----- Input records
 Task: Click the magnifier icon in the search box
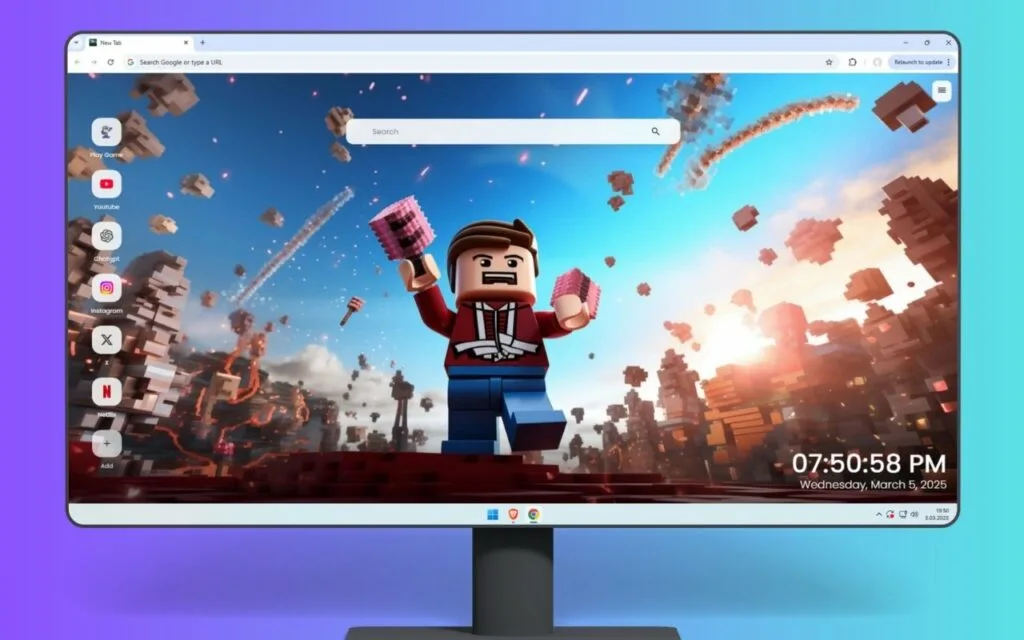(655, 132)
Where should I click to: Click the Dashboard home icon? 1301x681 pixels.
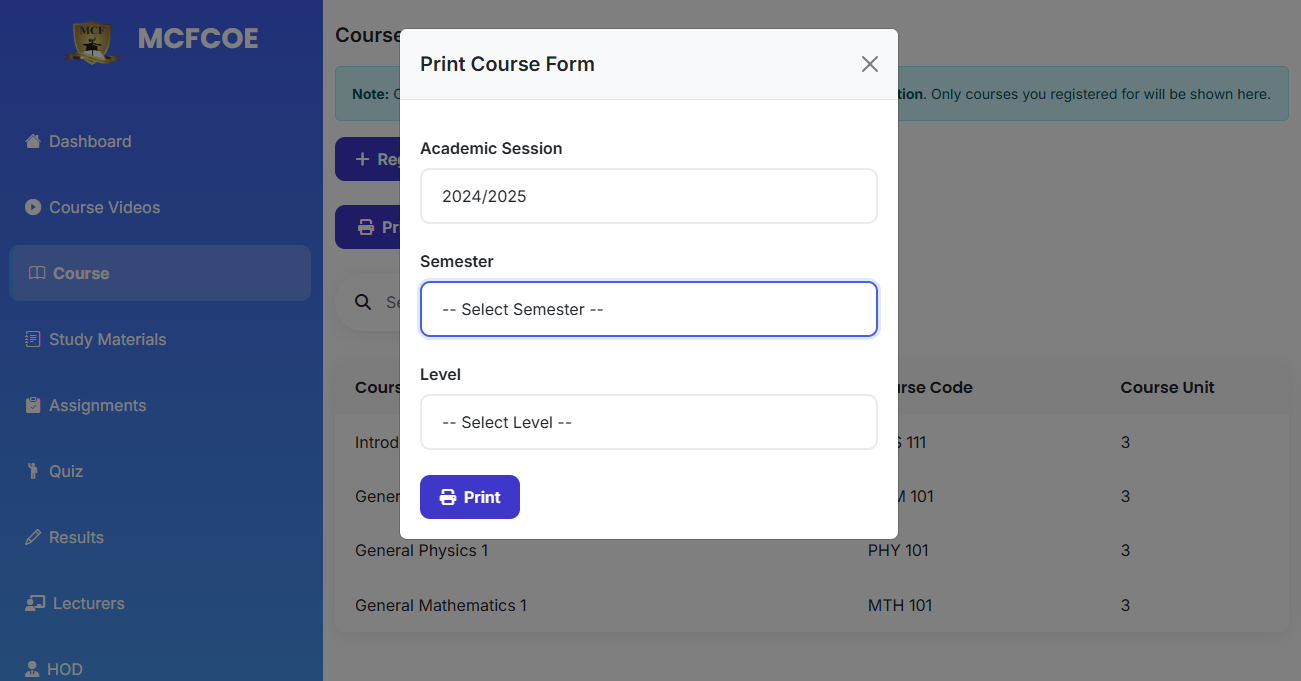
----------
----- Input records
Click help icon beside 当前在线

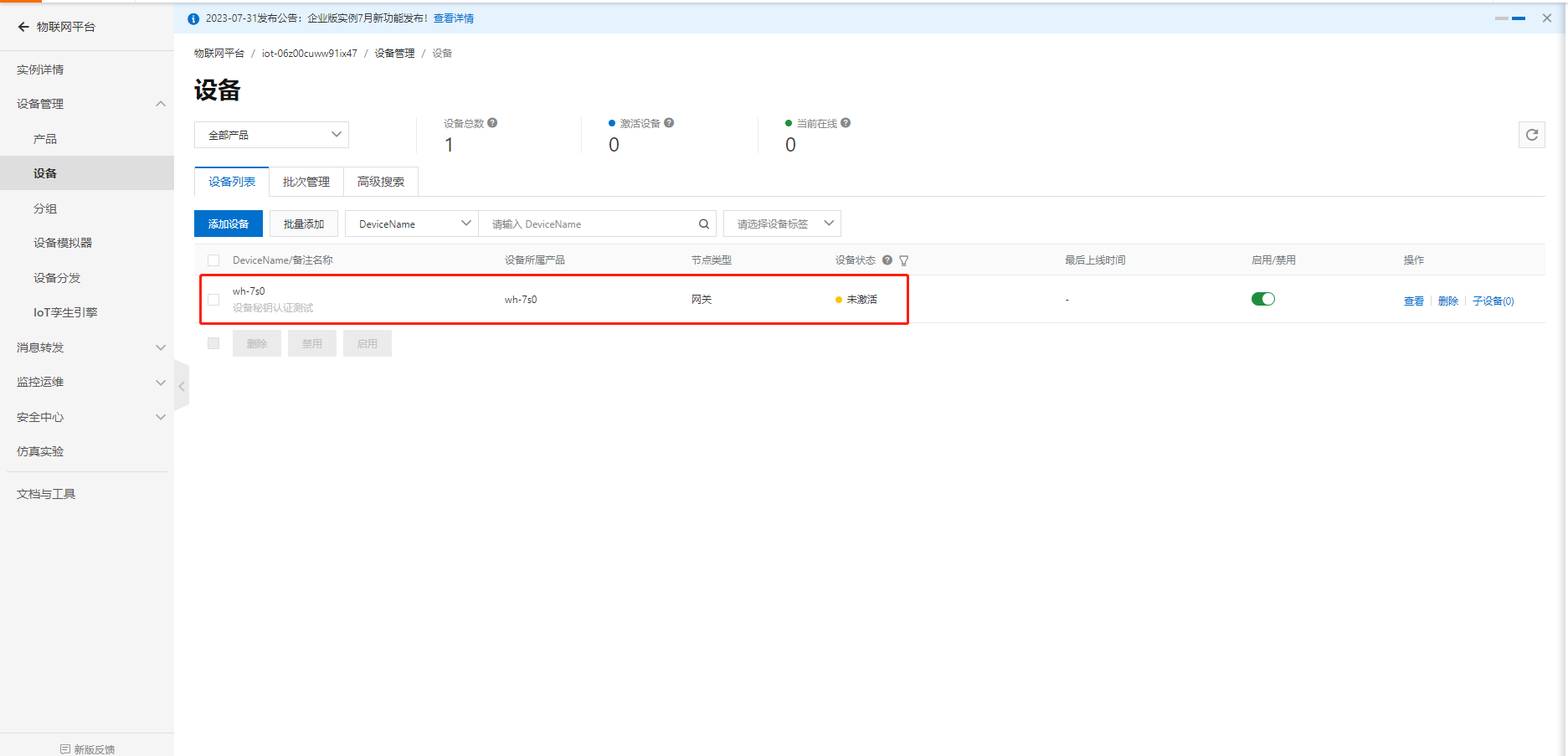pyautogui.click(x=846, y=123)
----------
Exercise goal = Write out the data verbatim, everything from the line containing "Task: Click the" down to the line containing "Where should I", both ends included. Omit the pictures.

Exercise result =
 Task: Click the magnifier icon in the search box
(655, 132)
Where should I click to: Click the Dashboard home icon? 1301x681 pixels.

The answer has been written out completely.